§ Texto base

Essa análise foi corroborada pelo movimento de algumas ações nos primeiros dias úteis de maio. A informação de que a Gol teve prejuízo líquido de R$ 2,3 bilhões, no primeiro trimestre do ano, contribuiu para que as suas ações se desvalorizassem mais de 10% na segunda-feira 4. Em relatório, a XP Investimentos concluiu que há pontos positivos no último anúncio da companhia aérea: por exemplo, a pretensão de reduzir a taxa de queima de caixa de R$ 22 milhões por dia para R$ 9 milhões por dia, a partir do segundo trimestre. No entanto, o impacto mais forte da pandemia na economia brasileira começou só em meados de março. Ou seja, que resultado esperar dos balanços do segundo trimestre que estão por vir? Além desse questionamento, a analista de Estratégia de Ações da XP Investimentos, Betina Roxo, mostra sua preocupação com aquilo que está sendo chamado de “novo normal”.

Como muitas empresas estão fazendo reuniões por meio de videoconferência, ficou claro que o alto gasto com viagens e hospedagens para a realização de reuniões de negócios é desnecessário em boa parte dos casos. Qual o impacto que essa percepção pode causar no turismo de negócios? “Ninguém sabe como essa normalização vai acontecer”, afirma Betina. “No Brasil, entre 60% e 70% da frequência dos voos são comerciais.” Para o sócio da Perfin Asset Management, Alexandre Sabanai, se há um ponto positivo para as companhias que serão impactadas por isso é que o governo já se prontificou a auxiliar o setor. “O nível de desvalorização até gerou uma perspectiva de quebra das empresas”, destaca. “Isso não deve acontecer e o BNDES possivelmente vai entrar no circuito para socorrer as aéreas. Mas ainda há muitos riscos”, observa.

ALTA RECORDE: Valorização de quase 74% da Via Varejo em abril reduziu as perdas no ano para 13%. Ainda assim, o movimento pode ter sido pontual e nada garante que ele se manterá. (Crédito:Divulgação)

QUARENTENA Quase tão prejudicado quanto a aviação e o turismo, o varejo é visto com mais otimismo pelos especialistas. O impacto da quarentena no faturamento das empresas foi também avassalador, principalmente para quem tem as lojas físicas como único canal de venda e precisou baixar as portas. Roupas e calçados não são itens de primeira necessidade, como alimentos e remédios, mas também não são supérfluos, como uma viagem a passeio. Além disso, o e-commerce pode ser uma das molas propulsoras de negócios para as redes que desenvolveram plataformas de vendas bem estruturadas. O desempenho delas na bolsa mostra bem a importância do comércio eletrônico daqui para frente. A B2W, por exemplo, teve alta de 52,6% em abril e já está no positivo no ano, com alta de 19,1% mesmo com toda a crise. As ações da Magazine Luiza, cujo e-commerce é considerado referência, se valorizaram 25,5%, no último mês, e já sobem 5,3% em 2020.

§ Instruções do exercício
Liste, na ordem em que aparecem, todas as empresas e instituições citadas pelo nome no texto base.

§ Material a seguir
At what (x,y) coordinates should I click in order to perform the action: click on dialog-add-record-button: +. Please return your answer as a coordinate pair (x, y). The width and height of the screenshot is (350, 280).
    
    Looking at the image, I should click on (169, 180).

§ Resolução do problema
Gol, XP Investimentos, Perfin Asset Management, BNDES, Via Varejo, B2W e Magazine Luiza.